The younger people, those on their first and second migrations, hurry on, crowded together in the high passes of the mountains, then spreading out ever wider on a myriad narrow paths through the prairies as the Middle Land widens out north of the mountains. By the time they reach the Northland proper, the great rivers of people have tasseled out into thousands of rivulets, veering west and east, across the north.

Coming to a pleasant hill country where the grass is already green and the trees are leafing out, one of the little groups comes to a halt. "Well, here we are," says Mother. "Here it is." There are tears in her eyes and she laughs, the soft, clacking laugh of the Ansarac. "Shuku, do you remember this place?"

And the daughter who was less than a halfyear old when she left this place— eleven or so, in our years— stares around with amazement and incredulity, and laughs, and cries, "But it was bigger than this!"

Then perhaps Shuku looks across those half- familiar meadows of her birthplace to the just-visible roof of the nearest neighbor and wonders if Kimimmid and his father, who caught up to them and camped with them for a few nights and then went on ahead, were there already, living there, and if so, would Kimimmid come over to say hello?

For, though the people who lived so close- packed, in such sociable and ceaseless promiscuity in the Cities Under the Sun, sharing rooms, sharing beds, sharing work and play, doing everything together in groups and crowds, now have all gone apart, family from family, friend from friend, each to a small and separate house here in the meadowlands, or farther north in the rolling hills, or still farther north in the lakelands— even though they have all scattered out like sand from a broken hourglass, the bonds that unite them have not broken; only changed. Now they come together, not in groups and crowds, not in tens and hundreds and thousands, but by two and two.

"Well, here you are!" says Shuku's mother, as Shuku's father opens the door of the little house at the meadow's edge. "You must have been just a few days ahead of us."

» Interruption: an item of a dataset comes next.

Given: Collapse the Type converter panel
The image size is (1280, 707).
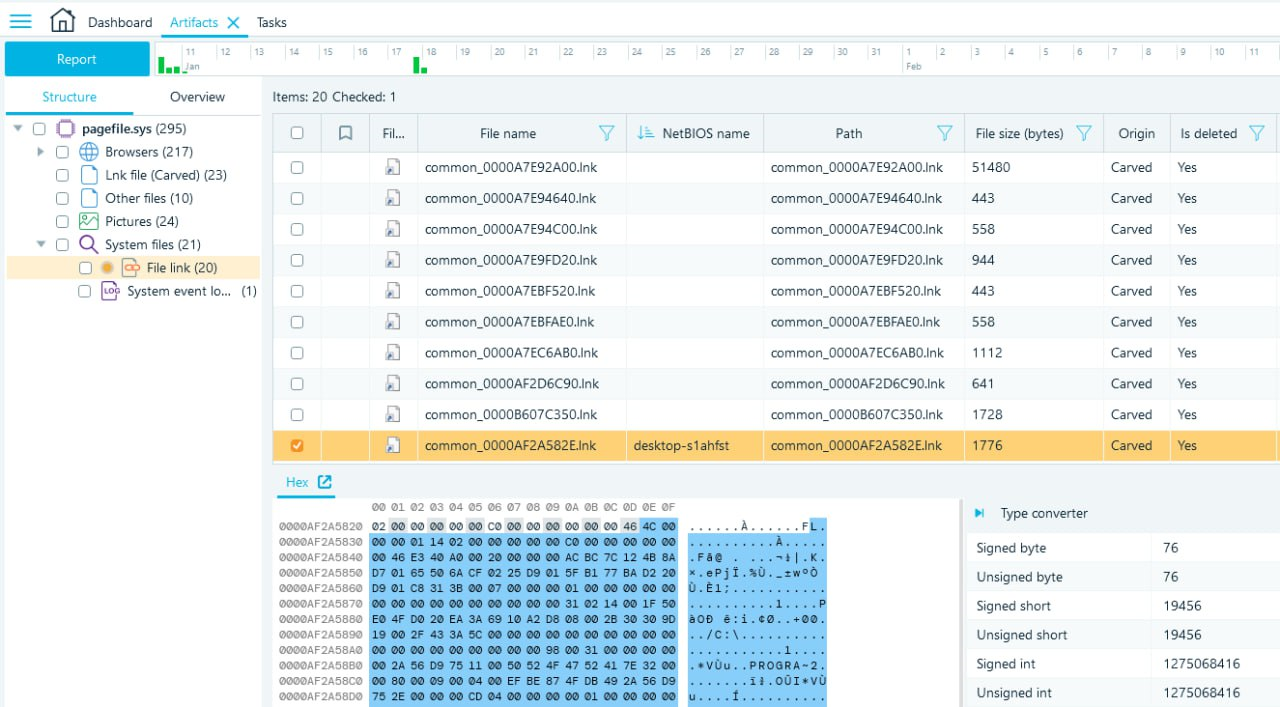Looking at the screenshot, I should [980, 513].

"Welcome home," he says gravely. His eyes shine. The two adults take each other by the hand and slightly raise their narrow, beaked heads in a particular salute, an intimate yet formal greeting. Shuku suddenly remembers seeing them do that when she was a little girl, when they lived here, long ago. Here at the birthplace.

"Kimimmid was asking about you just yesterday," Father says to Shuku, and he softly clacks a laugh.

Spring is coming, spring is upon them. Now they will perform the ceremonies of the spring.

Kimimmid comes across the meadow to visit, and he and Shuku talk together, and walk together in the meadows and down by the stream. Presently, after a day or a week or two, he asks her if she would like to dance. "Oh, I don't know," she says, but seeing him stand tall and straight, his head thrown back a little, in the posture that begins the dance, she too stands up; at first her head is lowered, though she stands straight, arms at her sides; but then she wants to throw her head back, back, to reach her arms out wide, wide… to dance, to dance with him…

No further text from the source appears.